Update DeltaTable on column type ArrayType(): add element to array

carlosancassani
New Contributor III

Hi all,

I need to perform an Update on a Delta Table adding elements to a column of ArrayType(StringType()) which is initialized empty.

Before Update

Col_1 StringType()Col_2 StringType()Col_3 ArrayType()
ValVal[ ]

After Update

Col_1 StringType()Col_2 StringType()Col_3 ArrayType()
ValVal[ 'append value' ]

I'm trying with Update syntax but a receive errors within the "set" statement since updated value type (StringType) is not consistent with target one - ArrayType(StringType()):

 

schema = StructType([ 
StructField("Load_id", StringType(), True), 
StructField("Task_id", StringType(), True), 
StructField("Task_output", StringType(), True), 
StructField("Task_output_detail", ArrayType(StringType()), True), StructField("Execution_ts", TimestampType(), True), 
StructField("Task_status", StringType(), True)]) 

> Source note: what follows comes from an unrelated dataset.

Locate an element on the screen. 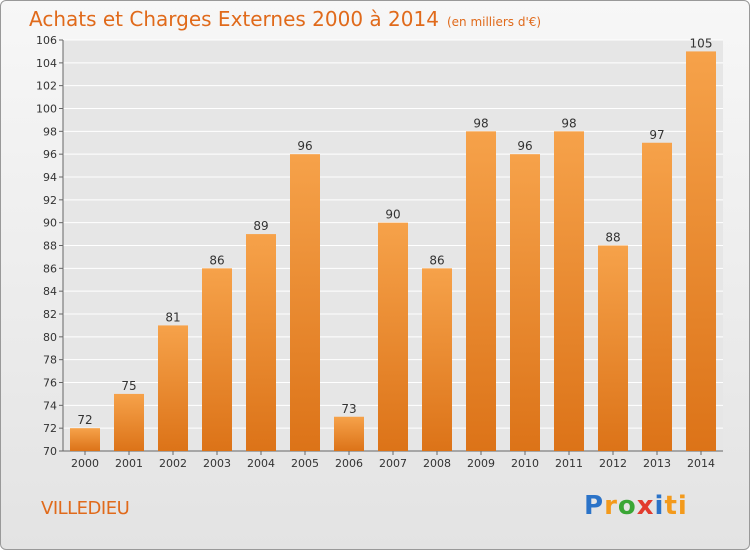  proxiti-logo: Proxiti is located at coordinates (636, 506). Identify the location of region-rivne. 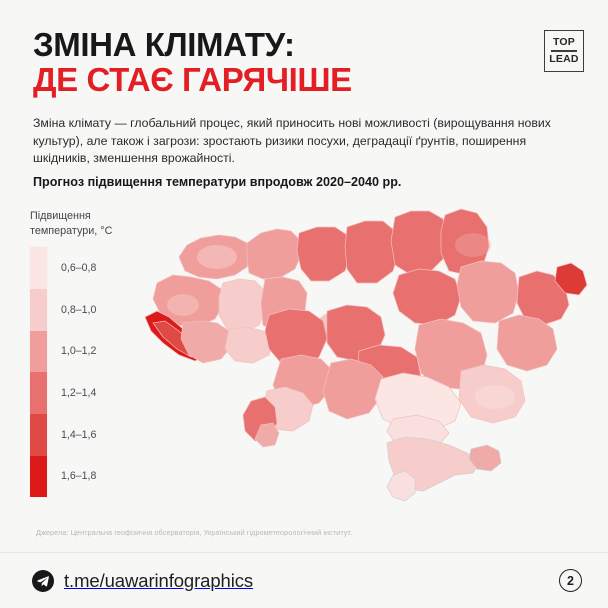
(274, 254).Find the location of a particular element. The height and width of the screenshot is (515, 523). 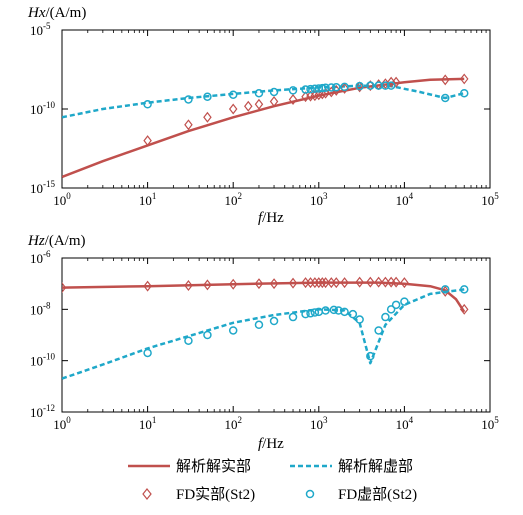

#some code to init materialize the delta table

Task_output_detail = "Invalid value" 
Log_table = DeltaTable.forPath(spark, path) 
Log_table.update( 
condition = (col("Load_id")== Load_id) & (col("Task_id")== Task_id), 
set = { "Task_output": lit(Task_output), "Task_output_detail": Task_output_detail, "Execution_ts": lit(Execution_ts), "Task_status": lit('Closed')})

 


Does anyone know a "smart" solution or correct syntaxt to achieve that? I want to avoid deleting the raw and creating a new one since I have to perform multiple updates / appends. 

Thanks! 

Does it mean that to add an element to an array we have first read all the elements of the array, then add new one, the save new array?